[Dataset records]

· · · · ·

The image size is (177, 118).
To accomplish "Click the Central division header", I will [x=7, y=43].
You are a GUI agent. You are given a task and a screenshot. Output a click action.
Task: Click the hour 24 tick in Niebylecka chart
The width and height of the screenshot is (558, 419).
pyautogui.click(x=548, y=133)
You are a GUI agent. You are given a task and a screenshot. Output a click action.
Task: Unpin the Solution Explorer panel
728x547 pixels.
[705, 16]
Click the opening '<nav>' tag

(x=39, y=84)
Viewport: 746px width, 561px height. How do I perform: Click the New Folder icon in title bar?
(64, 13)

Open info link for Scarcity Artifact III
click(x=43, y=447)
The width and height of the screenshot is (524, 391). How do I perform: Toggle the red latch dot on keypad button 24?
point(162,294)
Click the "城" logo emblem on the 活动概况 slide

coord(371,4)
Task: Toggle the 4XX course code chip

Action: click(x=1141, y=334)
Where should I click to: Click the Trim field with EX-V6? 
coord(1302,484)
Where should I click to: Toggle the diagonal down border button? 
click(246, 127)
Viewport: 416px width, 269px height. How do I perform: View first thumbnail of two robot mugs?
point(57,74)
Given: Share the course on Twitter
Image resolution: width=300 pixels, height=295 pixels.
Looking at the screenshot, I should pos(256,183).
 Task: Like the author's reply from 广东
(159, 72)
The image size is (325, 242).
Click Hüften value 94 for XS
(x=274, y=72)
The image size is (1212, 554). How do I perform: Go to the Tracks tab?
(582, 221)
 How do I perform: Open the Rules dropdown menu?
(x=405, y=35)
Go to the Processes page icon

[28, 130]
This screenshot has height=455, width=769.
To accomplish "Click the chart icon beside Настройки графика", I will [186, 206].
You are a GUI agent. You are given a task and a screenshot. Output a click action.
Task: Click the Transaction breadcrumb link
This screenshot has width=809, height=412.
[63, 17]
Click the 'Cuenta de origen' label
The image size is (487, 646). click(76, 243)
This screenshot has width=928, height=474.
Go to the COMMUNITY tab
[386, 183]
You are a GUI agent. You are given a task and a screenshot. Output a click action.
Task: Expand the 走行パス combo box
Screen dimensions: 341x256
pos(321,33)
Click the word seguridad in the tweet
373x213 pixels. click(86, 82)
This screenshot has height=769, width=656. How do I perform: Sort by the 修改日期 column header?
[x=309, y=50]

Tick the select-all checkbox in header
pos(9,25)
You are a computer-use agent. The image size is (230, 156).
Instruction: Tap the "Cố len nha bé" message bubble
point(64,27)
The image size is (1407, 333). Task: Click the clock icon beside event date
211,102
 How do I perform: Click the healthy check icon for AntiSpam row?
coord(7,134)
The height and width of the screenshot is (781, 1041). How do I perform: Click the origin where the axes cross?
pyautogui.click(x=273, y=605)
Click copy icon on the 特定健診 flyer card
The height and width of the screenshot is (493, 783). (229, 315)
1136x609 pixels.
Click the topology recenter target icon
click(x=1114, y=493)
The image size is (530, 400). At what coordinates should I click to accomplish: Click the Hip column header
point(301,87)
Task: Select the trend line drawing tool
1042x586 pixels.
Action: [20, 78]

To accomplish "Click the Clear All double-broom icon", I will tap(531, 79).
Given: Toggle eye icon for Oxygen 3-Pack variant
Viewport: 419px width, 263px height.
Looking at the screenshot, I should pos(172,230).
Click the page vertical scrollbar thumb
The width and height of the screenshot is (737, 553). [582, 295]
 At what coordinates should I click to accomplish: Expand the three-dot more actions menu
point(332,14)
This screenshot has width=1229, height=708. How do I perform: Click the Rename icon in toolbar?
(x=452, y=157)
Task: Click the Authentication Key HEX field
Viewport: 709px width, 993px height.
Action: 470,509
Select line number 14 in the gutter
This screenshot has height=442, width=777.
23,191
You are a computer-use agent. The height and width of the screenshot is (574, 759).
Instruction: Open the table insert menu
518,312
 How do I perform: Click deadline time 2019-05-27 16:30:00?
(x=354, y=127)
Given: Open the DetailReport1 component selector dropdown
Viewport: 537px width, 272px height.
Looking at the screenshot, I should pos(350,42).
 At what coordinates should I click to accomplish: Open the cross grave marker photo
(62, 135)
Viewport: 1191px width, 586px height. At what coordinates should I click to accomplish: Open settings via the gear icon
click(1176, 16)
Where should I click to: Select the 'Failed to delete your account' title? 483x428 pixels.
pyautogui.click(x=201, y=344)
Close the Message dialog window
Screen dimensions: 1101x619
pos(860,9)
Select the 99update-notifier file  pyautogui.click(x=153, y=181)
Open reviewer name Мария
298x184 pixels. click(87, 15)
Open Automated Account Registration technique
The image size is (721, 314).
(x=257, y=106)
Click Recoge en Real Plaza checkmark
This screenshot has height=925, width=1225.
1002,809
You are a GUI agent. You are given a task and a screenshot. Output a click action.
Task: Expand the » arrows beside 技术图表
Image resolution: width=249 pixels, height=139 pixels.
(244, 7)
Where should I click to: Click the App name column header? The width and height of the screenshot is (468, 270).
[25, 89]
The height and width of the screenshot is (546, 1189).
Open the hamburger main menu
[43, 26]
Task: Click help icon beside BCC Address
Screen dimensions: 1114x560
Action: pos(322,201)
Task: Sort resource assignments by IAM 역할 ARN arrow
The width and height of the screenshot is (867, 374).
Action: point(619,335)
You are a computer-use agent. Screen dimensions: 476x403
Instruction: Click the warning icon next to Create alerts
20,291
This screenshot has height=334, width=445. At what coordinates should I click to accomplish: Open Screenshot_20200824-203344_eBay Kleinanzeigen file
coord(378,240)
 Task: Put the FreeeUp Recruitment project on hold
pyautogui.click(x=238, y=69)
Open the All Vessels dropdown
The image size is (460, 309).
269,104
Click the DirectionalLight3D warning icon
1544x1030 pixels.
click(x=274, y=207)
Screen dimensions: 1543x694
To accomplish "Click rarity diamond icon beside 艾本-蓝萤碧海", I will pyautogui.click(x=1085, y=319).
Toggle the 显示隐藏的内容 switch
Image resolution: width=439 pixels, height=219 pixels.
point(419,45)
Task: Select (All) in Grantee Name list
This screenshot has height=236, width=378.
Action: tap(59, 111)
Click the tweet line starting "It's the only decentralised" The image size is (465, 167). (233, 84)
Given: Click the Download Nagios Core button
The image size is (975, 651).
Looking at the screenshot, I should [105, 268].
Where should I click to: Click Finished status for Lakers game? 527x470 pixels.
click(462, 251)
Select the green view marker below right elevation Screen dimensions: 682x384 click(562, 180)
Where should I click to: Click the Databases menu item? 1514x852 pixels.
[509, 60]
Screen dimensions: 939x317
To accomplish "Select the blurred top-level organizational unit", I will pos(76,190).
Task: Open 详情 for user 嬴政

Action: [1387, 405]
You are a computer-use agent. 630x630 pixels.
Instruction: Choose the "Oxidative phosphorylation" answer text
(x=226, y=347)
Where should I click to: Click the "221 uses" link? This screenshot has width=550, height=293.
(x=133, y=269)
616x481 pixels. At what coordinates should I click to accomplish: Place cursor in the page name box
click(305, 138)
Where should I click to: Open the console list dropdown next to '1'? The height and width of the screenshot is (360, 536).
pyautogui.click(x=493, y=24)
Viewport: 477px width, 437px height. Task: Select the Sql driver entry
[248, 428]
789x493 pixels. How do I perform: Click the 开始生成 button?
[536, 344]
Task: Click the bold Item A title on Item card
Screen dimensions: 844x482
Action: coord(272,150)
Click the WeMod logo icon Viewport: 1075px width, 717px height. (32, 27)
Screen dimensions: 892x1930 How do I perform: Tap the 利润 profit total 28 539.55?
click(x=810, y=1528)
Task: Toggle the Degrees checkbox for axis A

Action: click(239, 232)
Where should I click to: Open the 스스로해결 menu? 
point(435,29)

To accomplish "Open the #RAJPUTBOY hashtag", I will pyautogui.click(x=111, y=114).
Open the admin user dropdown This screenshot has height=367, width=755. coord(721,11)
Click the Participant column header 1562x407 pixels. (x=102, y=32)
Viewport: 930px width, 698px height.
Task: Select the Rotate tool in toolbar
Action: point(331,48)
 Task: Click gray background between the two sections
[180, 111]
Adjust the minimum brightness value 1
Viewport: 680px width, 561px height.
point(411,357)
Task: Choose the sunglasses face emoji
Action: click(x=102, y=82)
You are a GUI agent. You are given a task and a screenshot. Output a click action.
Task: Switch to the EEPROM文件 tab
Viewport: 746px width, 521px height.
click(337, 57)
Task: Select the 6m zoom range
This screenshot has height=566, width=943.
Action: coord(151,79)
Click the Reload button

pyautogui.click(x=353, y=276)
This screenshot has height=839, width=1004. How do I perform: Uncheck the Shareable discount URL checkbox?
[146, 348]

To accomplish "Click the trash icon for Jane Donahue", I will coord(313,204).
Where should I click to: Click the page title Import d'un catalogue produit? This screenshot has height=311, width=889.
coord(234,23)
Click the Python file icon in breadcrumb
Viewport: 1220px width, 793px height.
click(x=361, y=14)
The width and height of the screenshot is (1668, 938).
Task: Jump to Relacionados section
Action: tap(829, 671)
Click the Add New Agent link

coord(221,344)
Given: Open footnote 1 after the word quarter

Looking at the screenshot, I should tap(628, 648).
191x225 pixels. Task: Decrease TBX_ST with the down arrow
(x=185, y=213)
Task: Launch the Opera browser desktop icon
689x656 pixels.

· · · · ·

[Written exercise]
Reproduce, character for character, the part of the material that opens with the line containing "Viewport: 1191px width, 586px" and closes with the line containing "will pyautogui.click(x=1085, y=319).", including both of those lines.

[Exercise result]
Viewport: 1191px width, 586px height. At what coordinates should I click to accomplish: Open settings via the gear icon
click(1176, 16)
Where should I click to: Select the 'Failed to delete your account' title? 483x428 pixels.
pyautogui.click(x=201, y=344)
Close the Message dialog window
Screen dimensions: 1101x619
pos(860,9)
Select the 99update-notifier file  pyautogui.click(x=153, y=181)
Open reviewer name Мария
298x184 pixels. click(87, 15)
Open Automated Account Registration technique
The image size is (721, 314).
(x=257, y=106)
Click Recoge en Real Plaza checkmark
This screenshot has height=925, width=1225.
1002,809
You are a GUI agent. You are given a task and a screenshot. Output a click action.
Task: Expand the » arrows beside 技术图表
Image resolution: width=249 pixels, height=139 pixels.
(244, 7)
Where should I click to: Click the App name column header? The width and height of the screenshot is (468, 270).
[25, 89]
The height and width of the screenshot is (546, 1189).
Open the hamburger main menu
[43, 26]
Task: Click help icon beside BCC Address
Screen dimensions: 1114x560
Action: pos(322,201)
Task: Sort resource assignments by IAM 역할 ARN arrow
The width and height of the screenshot is (867, 374).
Action: point(619,335)
You are a computer-use agent. Screen dimensions: 476x403
Instruction: Click the warning icon next to Create alerts
20,291
This screenshot has height=334, width=445. At what coordinates should I click to accomplish: Open Screenshot_20200824-203344_eBay Kleinanzeigen file
coord(378,240)
 Task: Put the FreeeUp Recruitment project on hold
pyautogui.click(x=238, y=69)
Open the All Vessels dropdown
The image size is (460, 309).
269,104
Click the DirectionalLight3D warning icon
1544x1030 pixels.
click(x=274, y=207)
Screen dimensions: 1543x694
To accomplish "Click rarity diamond icon beside 艾本-蓝萤碧海", I will pyautogui.click(x=1085, y=319).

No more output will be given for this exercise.